Propos recueillis à Rome par Camille Dalmas, I.Media
Le lien qui existe entre le mariage naturel et le sacrement catholique du mariage ne va plus de soi aujourd’hui, explique le Père Serge-Thomas Bonino, doyen de l’Université pontificale Angelicum à Rome.
Le dominicain est le secrétaire général de la Commission théologique internationale (CTI), l’une des six commissions pontificales, chargée des questions théologiques de grande importance. Elle vient de faire paraître un document sur la ‘Réciprocité entre la foi et les sacrements dans l’économie sacramentelle‘ dans laquelle le problème des mariages de baptisés non croyants apparaît explicitement.
Ce document traite du lien entre sacrement et foi. Pourquoi vous êtes-vous intéressé spécifiquement au mariage des personnes baptisées non-croyantes?
Le rapport s’est attaché à étudier la façon dont la dimension sacramentelle de la foi s’incarne dans chaque sacrement. Nous avons dans un premier temps étudié cette dimension dans les ›sacrements de l’initiation’ (baptême, confirmation et eucharistie), afin de montrer comment la question de la foi est centrale dans ces sacrements, mais en soulignant aussi les problèmes concrets que ce rapport foi-sacrement soulève aujourd’hui.
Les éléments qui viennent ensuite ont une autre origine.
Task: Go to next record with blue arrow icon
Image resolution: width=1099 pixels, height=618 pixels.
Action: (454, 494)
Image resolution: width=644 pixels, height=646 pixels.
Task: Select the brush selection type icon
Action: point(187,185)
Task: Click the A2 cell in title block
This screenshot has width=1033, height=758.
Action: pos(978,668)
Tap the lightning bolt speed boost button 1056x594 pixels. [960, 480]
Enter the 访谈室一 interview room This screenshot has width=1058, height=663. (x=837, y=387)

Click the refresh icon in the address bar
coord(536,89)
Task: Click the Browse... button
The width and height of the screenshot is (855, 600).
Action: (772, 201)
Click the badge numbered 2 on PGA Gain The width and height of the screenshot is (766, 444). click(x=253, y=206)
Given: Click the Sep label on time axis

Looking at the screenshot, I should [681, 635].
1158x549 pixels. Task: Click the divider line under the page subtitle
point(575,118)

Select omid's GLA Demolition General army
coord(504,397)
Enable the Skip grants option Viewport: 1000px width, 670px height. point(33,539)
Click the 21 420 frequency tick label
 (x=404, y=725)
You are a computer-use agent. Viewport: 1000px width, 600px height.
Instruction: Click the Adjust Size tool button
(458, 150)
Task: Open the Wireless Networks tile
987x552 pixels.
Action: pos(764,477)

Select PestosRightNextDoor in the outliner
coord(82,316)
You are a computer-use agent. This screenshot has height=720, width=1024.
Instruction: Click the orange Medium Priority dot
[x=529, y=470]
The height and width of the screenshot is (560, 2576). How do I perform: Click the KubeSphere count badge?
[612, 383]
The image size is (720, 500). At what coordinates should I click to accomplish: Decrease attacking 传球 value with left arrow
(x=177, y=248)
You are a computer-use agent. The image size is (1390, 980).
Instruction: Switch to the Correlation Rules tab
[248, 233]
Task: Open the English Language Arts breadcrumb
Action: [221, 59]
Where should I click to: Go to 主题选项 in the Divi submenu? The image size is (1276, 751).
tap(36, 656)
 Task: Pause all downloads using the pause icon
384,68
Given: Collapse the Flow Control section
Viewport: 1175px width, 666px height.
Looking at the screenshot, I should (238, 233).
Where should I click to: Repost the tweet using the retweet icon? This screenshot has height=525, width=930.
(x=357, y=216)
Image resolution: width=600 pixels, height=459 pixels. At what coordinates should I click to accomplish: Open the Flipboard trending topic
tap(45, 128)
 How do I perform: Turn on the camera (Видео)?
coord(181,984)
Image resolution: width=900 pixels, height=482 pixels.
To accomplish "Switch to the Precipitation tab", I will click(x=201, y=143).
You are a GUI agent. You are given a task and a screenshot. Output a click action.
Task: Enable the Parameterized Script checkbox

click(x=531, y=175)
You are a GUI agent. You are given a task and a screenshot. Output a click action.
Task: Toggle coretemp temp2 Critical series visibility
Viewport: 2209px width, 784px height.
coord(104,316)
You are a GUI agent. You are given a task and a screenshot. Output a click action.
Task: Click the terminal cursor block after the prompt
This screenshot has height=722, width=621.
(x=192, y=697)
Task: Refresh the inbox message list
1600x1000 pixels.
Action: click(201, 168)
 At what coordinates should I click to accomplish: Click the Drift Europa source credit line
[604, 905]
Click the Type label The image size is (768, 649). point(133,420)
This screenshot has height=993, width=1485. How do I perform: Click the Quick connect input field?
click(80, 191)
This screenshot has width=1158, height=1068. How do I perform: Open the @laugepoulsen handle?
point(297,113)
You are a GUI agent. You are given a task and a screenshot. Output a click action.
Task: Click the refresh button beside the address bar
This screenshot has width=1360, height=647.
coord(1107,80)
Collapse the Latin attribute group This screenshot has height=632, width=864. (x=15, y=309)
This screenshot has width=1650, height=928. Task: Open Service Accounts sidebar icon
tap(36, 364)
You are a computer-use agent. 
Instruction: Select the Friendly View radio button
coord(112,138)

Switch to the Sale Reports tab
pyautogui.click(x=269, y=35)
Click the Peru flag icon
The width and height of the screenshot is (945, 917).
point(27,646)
Mais la question du mariage a été le ‘gros morceau’ de notre réflexion. Car depuis plusieurs années, nous observons qu’il y a de moins en moins de demandes de mariages à l’église et, que dans ces demandes, malheureusement, il y a de moins en moins de motivations vraiment chrétiennes. Ces motivations sont souvent seulement culturelles ou sociales.
Le mariage catholique perd-il de sa sacramentalité?
Le problème est complexe parce que la tradition de l’Eglise considère qu’à partir du moment où une personne est baptisée, elle appartient au Christ et ne peut dès lors se marier que dans le Christ, à l’église. On ne peut de fait séparer l’existence humaine de l’existence chrétienne. Mais dans le même temps, nous observons qu’il est très fréquent aujourd’hui d’être baptisé non-croyant, ce qui, jusqu’à peu, existait rarement et était presque accidentel.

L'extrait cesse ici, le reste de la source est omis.